An ad industry group has started grading the social media platforms—Facebook, YouTube, Twitter, Snapchat, TikTok and Pinterest—for how well they monitor obscene and hateful content, and a new report shows the services still have plenty of work to do to tackle brand safety issues.
On Tuesday, GARM, a branch of the World Federation of Advertisers, delivered what it called its first “digital brand safety report,” which has been in the works since last year. The report is meant to measure the prevalence of sensitive subjects across platforms related to hate speech, sexual content, violence and other categories that plague the internet and advertisers. The report relies on self-reporting by the platforms to provide transparency and insight into how well they police the services. The report has been viewed as a crucial first step in a digital ad industry that has been wrestling with its own complicity in supporting sites that distribute harmful material to the masses. GARM began working more closely with all the platforms following the political and social upheaval in 2020, and the brand boycott of Facebook, which was prompted by concerns over hate speech and disinformation.
"We recognize marketers need to be able to have a single report to understand the industry’s progress through the lens of a common language and framework,” Carolyn Everson, Facebook’s VP of global business group, said in a statement on Tuesday.
The digital platforms submitted information in key areas like how safe they are for consumers, how safe they are for advertisers, how effective they are at policing the service, and how responsive they are in correcting mistakes. The report shows that there are still gaps in reporting, since not every platform answered every question, and there were some inconsistencies in how each service reported their brand safety metrics.
Google's YouTube, which is strictly video content, revealed the percentage of video views on content that violates its community guidelines. In the fourth quarter of 2020, YouTube estimated that 0.18% of video views fit that category, and that less than 1% of ad impressions came from those types of violating videos. YouTube, however, did not break out what types of videos those were, if they were of a sexual nature, included hate speech, violence, or other topics.
Debbie Weinstein, VP, global solutions at YouTube, said in a statement, “It is our hope that the report helps advertisers more easily assess the progress platforms like YouTube are making in this critical area.”
The report hits on the same day that the World Federation of Advertisers kicks off Global Marketer Week, an industry confab that will hear from some of the same voices that pushed for this brand safety reckoning. On Tuesday, Jonathan Greenblatt, CEO of the Anti-Defamation League, was set to open the conference with a speech calling on the industry to hold media and social media responsible for fueling hate.
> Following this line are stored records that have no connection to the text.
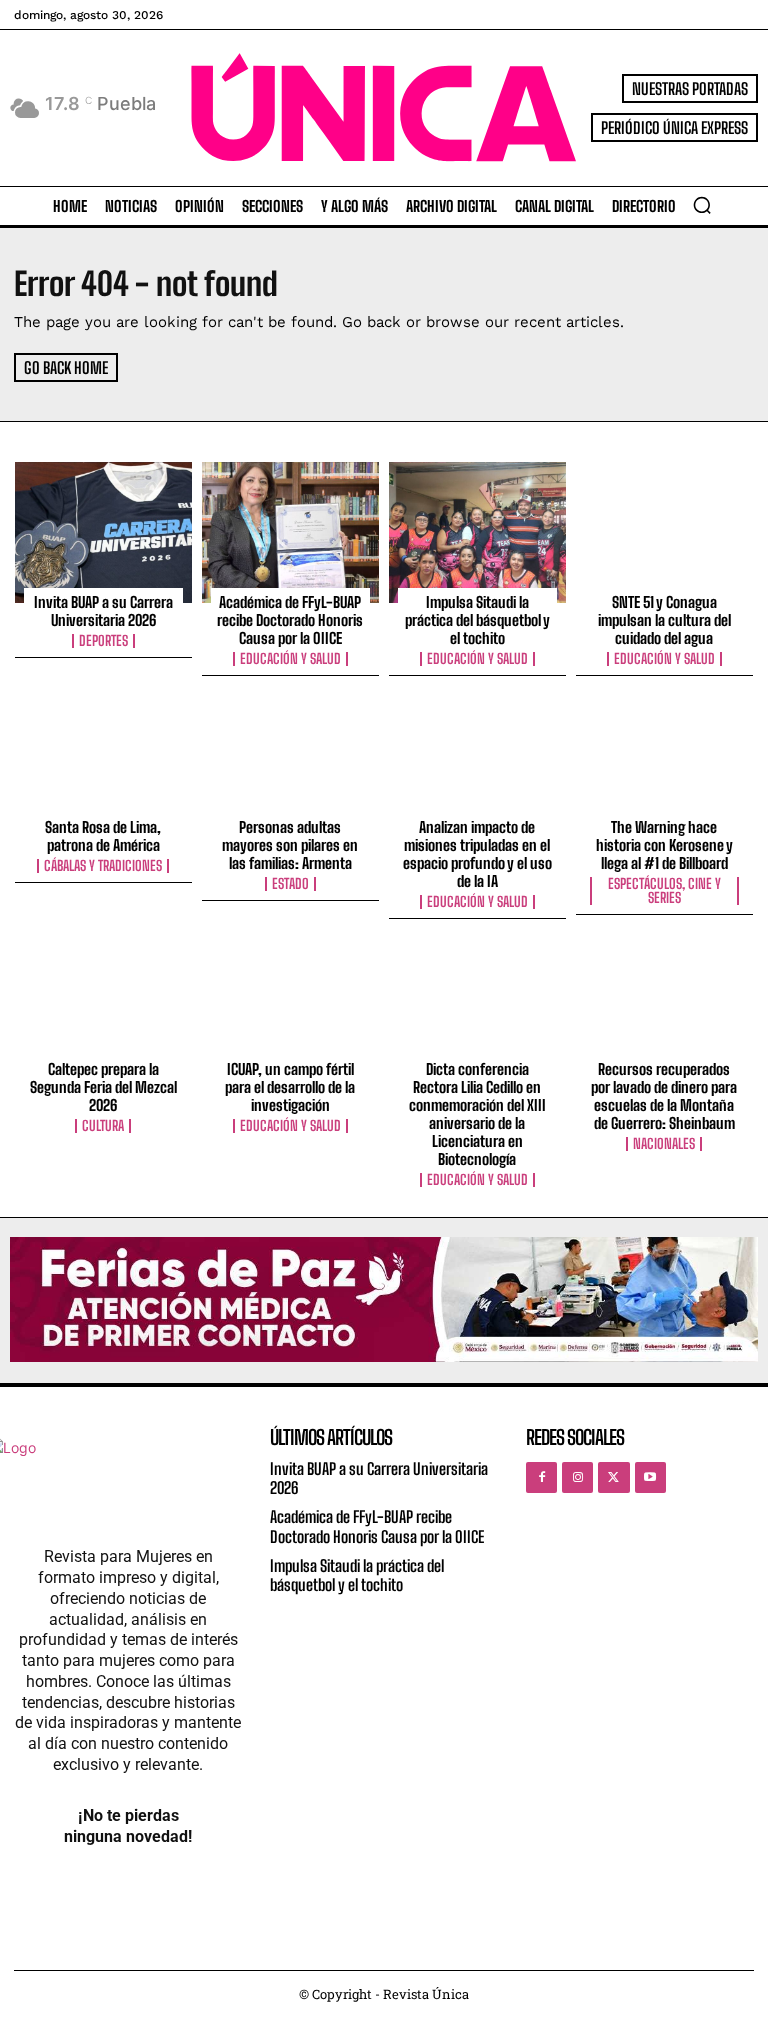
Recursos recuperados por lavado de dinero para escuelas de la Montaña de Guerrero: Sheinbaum (664, 1096)
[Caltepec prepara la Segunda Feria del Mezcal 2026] (103, 1000)
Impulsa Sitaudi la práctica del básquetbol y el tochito (477, 620)
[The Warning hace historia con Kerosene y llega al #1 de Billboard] (664, 757)
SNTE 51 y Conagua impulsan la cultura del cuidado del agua (664, 620)
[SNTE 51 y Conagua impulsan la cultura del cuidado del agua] (664, 533)
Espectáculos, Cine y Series (664, 891)
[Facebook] (541, 1477)
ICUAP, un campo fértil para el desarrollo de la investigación (290, 1087)
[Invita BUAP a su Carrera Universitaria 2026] (103, 533)
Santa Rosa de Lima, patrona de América (103, 836)
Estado (290, 884)
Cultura (103, 1126)
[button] (702, 205)
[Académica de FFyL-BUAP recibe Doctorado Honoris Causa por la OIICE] (290, 533)
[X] (613, 1477)
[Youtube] (650, 1477)
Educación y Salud (290, 659)
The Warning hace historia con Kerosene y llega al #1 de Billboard (664, 845)
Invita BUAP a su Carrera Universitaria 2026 (103, 611)
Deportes (103, 641)
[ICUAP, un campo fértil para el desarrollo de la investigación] (290, 1000)
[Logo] (384, 107)
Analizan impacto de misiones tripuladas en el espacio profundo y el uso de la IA (477, 854)
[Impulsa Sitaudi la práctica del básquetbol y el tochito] (477, 533)
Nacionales (664, 1144)
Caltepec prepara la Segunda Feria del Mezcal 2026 (103, 1087)
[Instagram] (577, 1477)
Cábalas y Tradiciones (103, 866)
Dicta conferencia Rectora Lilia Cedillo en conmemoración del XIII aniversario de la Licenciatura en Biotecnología (477, 1114)
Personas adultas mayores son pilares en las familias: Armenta (290, 845)
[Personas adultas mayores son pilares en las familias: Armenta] (290, 757)
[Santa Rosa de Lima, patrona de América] (103, 757)
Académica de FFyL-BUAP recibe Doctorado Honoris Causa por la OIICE (290, 620)
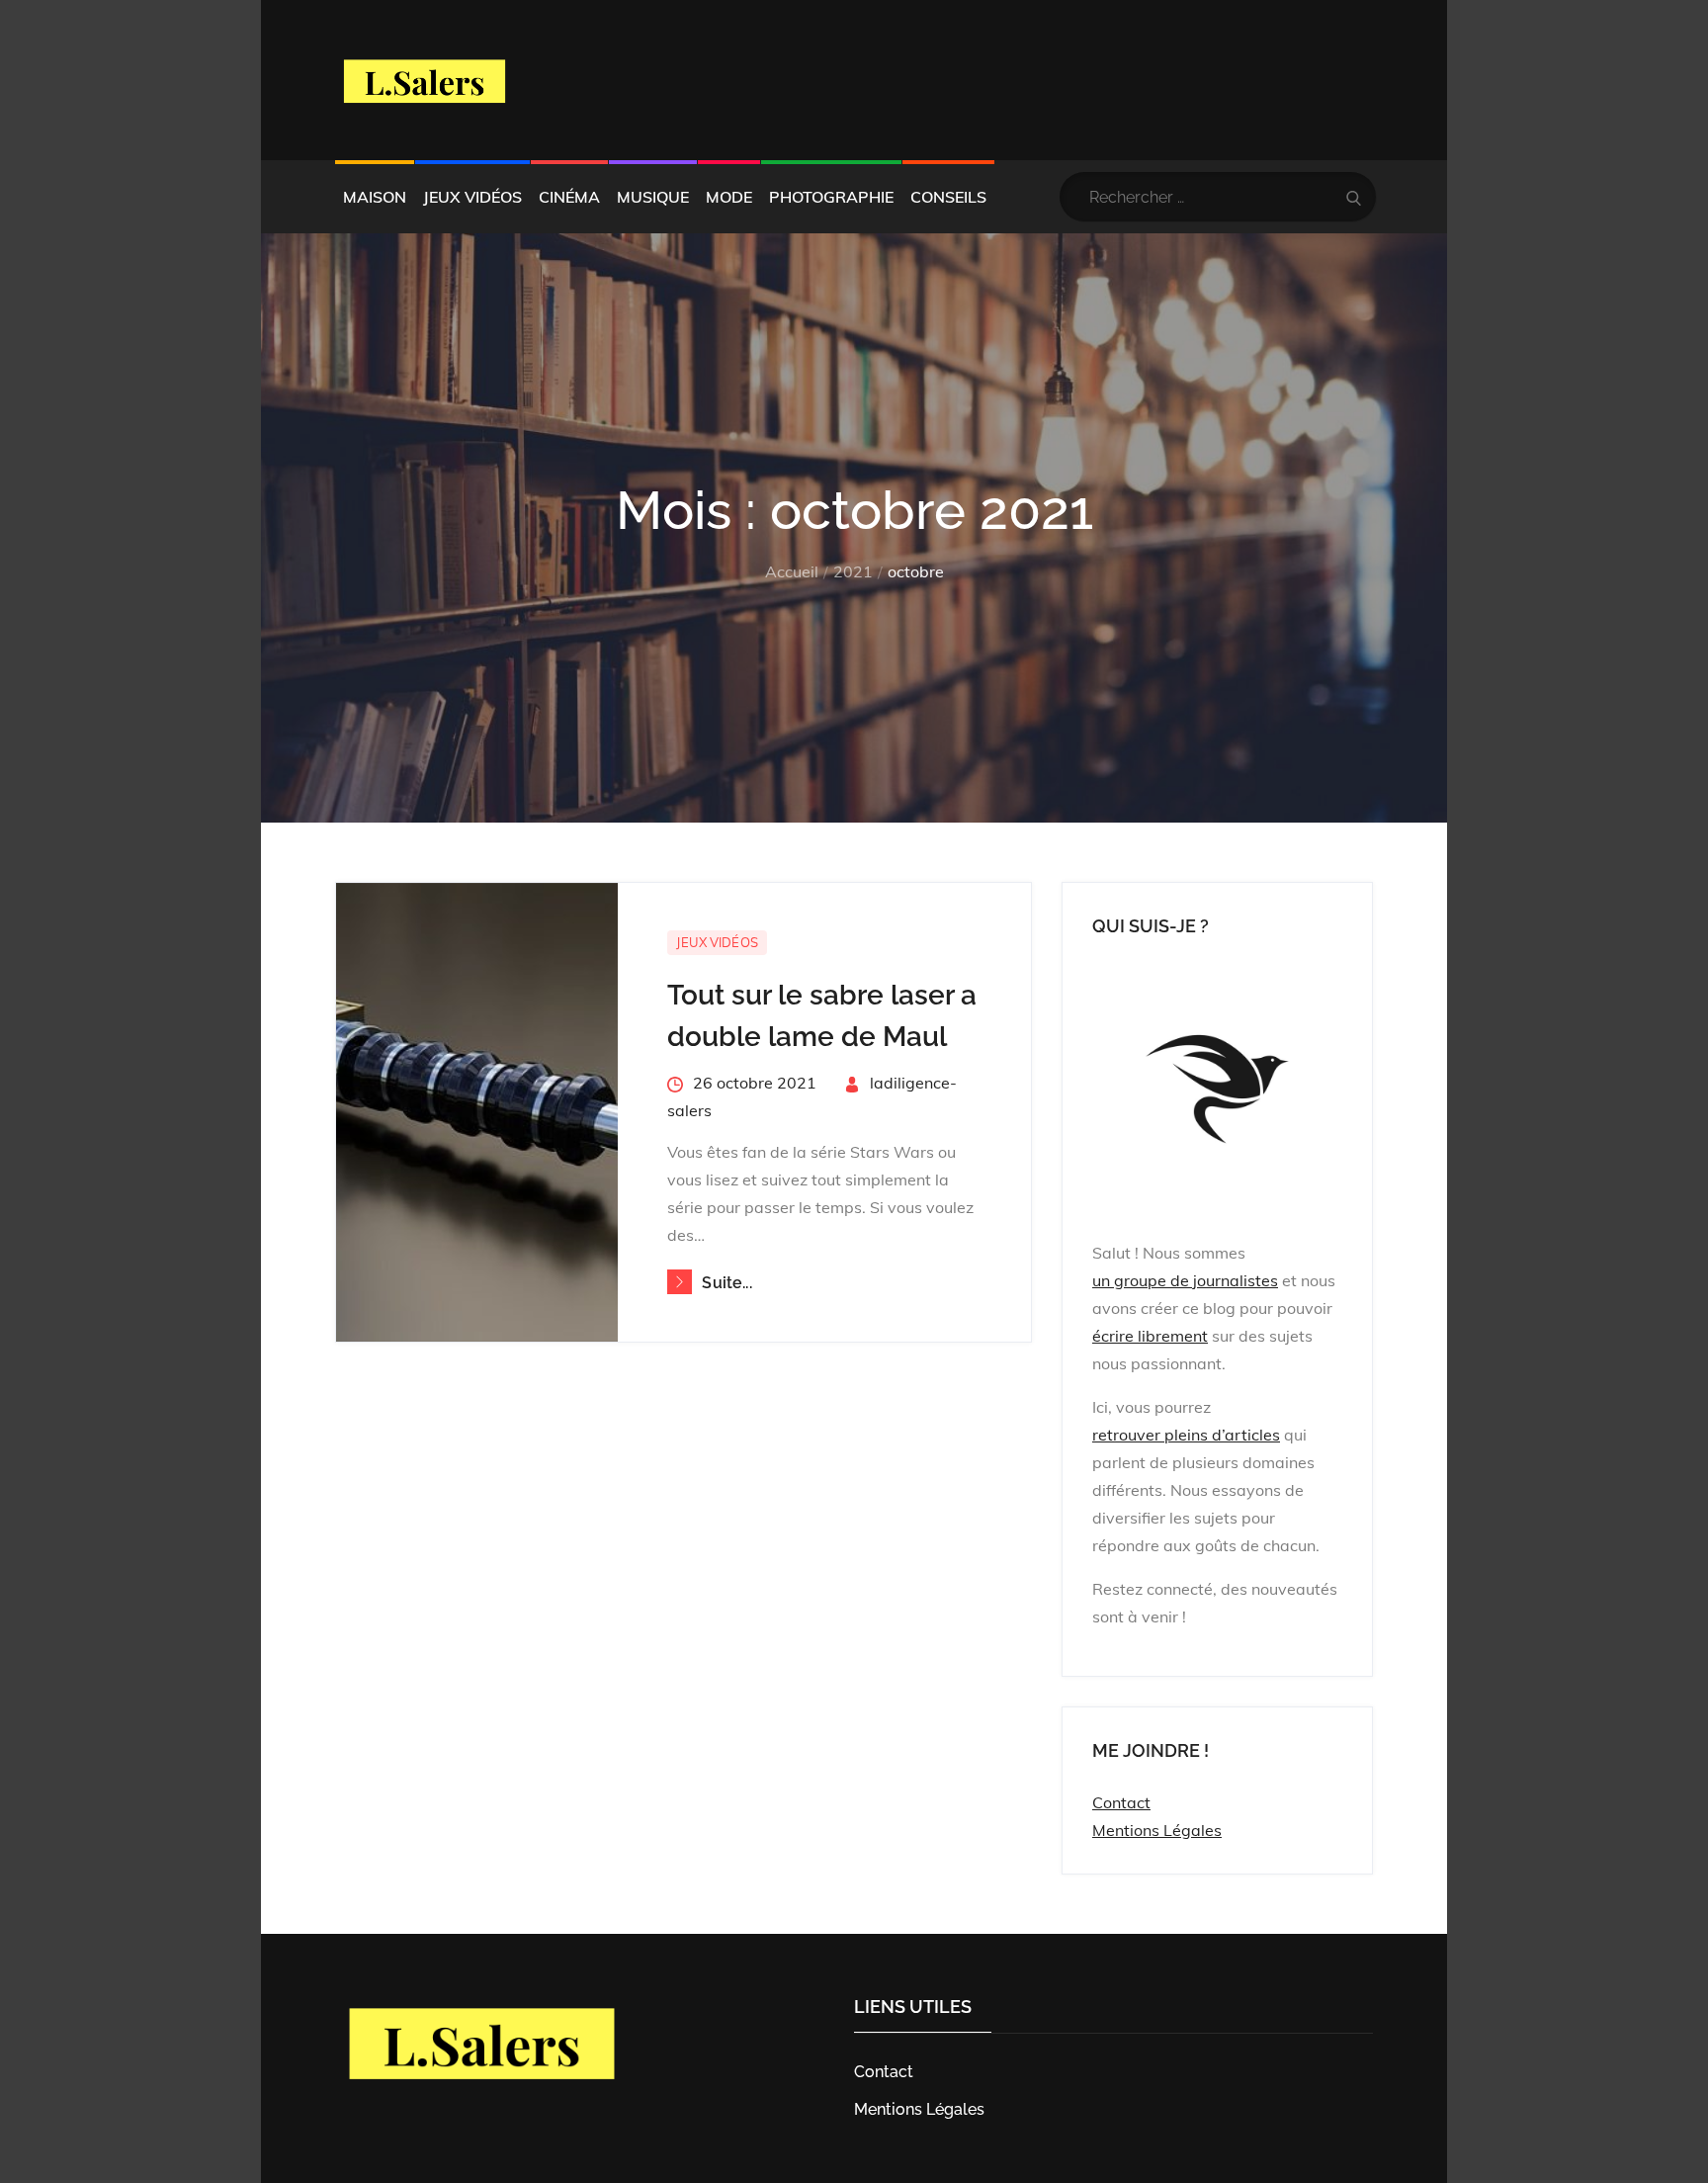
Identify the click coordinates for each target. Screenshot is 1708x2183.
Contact (1121, 1802)
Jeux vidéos (472, 197)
The ADL joined the NAACP in pushing the Facebook brand boycott last year.
In GARM’s first report, Facebook did break down specifically the prevalence of posts in a number of areas like sexual content, violence and hate speech. Facebook, for instance, says that up to 0.08% of posts in the fourth quarter of 2020 depicted hate speech. Still, Facebook and Instagram were both unable to provide numbers to GARM about how much spam infects the platforms, a key area that Facebook said it was working to rectify. Also, Facebook estimated the prevalence of terrorism organizations on the service, but not hate organizations.
Instagram, meanwhile, did not divulge data on sexual content and nudity, hate speech or spam. Even with those gaps, YouTube and Facebook provided more data than Twitter, Pinterest, Snapchat or TikTok. Both Facebook and YouTube have been eager to prove their platforms are safe for brands. Over the past few years, the companies have faced harsh criticism for allowing offensive content to proliferate. As a result, brands have been in the cross hairs by users for running advertisements alongside such content. It's a problem so widespread that it has created a niche industry of brand safety advocates and led to new methods like article blocklisting, which is one of the ways advertisers avoid subjects and websites that go against their own standards.
Programmatic advertising has exacerbated the problem, sometimes automatically serving up ads alongside content not considered brand safe. “Consumers don’t understand programmatic advertising,” says Lauren Douglass, senior VP of marketing at Channel Factory, a brand safety advocate that specializes in YouTube. “Consumers still have that expectation that when you’re running ads alongside [unsafe content], you’re directly supporting, endorsing and monetizing that content.”